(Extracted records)
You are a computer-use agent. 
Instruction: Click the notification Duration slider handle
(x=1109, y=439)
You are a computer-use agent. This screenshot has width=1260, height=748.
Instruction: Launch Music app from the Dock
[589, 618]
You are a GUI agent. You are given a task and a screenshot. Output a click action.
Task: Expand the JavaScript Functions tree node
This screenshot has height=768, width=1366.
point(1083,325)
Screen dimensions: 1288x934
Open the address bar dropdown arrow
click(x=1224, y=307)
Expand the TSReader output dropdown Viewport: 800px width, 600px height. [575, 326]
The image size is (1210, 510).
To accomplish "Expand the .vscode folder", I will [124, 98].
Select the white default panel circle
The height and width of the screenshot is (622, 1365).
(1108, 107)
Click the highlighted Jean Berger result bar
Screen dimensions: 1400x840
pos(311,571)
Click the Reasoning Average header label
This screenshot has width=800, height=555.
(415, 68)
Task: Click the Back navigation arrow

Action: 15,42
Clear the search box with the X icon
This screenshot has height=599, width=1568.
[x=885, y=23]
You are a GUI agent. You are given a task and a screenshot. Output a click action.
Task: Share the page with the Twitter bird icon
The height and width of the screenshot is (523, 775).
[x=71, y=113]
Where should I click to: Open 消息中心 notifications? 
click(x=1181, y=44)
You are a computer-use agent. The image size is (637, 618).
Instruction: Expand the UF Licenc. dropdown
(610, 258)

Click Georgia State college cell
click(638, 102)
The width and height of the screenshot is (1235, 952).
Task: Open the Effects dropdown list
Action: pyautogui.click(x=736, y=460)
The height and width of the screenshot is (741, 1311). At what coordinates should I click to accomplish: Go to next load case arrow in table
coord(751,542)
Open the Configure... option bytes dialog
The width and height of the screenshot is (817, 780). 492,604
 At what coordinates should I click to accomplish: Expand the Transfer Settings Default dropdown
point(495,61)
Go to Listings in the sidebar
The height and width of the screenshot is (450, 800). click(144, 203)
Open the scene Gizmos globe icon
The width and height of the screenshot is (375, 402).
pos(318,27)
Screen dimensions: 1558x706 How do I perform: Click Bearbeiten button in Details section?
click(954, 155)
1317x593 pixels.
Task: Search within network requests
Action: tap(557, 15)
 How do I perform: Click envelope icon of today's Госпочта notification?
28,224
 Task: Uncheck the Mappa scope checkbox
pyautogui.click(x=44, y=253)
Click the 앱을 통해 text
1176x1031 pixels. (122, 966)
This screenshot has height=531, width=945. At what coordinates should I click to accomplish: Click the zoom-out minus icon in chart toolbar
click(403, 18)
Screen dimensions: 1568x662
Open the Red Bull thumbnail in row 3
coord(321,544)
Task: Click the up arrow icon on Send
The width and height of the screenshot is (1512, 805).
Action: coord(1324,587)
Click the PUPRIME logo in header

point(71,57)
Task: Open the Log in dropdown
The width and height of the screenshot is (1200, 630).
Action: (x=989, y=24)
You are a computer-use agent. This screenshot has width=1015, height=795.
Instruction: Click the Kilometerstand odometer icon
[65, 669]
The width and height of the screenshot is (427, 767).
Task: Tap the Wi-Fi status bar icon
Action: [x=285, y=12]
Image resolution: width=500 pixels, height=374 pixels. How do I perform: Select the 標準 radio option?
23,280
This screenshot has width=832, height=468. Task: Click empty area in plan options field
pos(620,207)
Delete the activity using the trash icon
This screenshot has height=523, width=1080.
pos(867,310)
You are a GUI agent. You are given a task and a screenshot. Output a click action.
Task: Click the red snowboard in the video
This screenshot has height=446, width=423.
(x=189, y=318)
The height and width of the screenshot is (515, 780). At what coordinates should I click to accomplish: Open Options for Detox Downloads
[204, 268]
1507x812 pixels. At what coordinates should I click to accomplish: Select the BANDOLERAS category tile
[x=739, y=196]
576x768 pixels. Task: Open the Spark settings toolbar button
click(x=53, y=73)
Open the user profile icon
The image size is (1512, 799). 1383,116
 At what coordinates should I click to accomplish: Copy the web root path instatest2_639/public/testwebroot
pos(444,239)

▸ **Exercise**
Of the lines above, extract only those from the line with "Task: Uncheck the Mappa scope checkbox" to the line with "has width=1015, height=795.", both included, exactly as written.

▸ **Solution**
 Task: Uncheck the Mappa scope checkbox
pyautogui.click(x=44, y=253)
Click the 앱을 통해 text
1176x1031 pixels. (122, 966)
This screenshot has height=531, width=945. At what coordinates should I click to accomplish: Click the zoom-out minus icon in chart toolbar
click(403, 18)
Screen dimensions: 1568x662
Open the Red Bull thumbnail in row 3
coord(321,544)
Task: Click the up arrow icon on Send
The width and height of the screenshot is (1512, 805).
Action: coord(1324,587)
Click the PUPRIME logo in header

point(71,57)
Task: Open the Log in dropdown
The width and height of the screenshot is (1200, 630).
Action: (x=989, y=24)
You are a computer-use agent. This screenshot has width=1015, height=795.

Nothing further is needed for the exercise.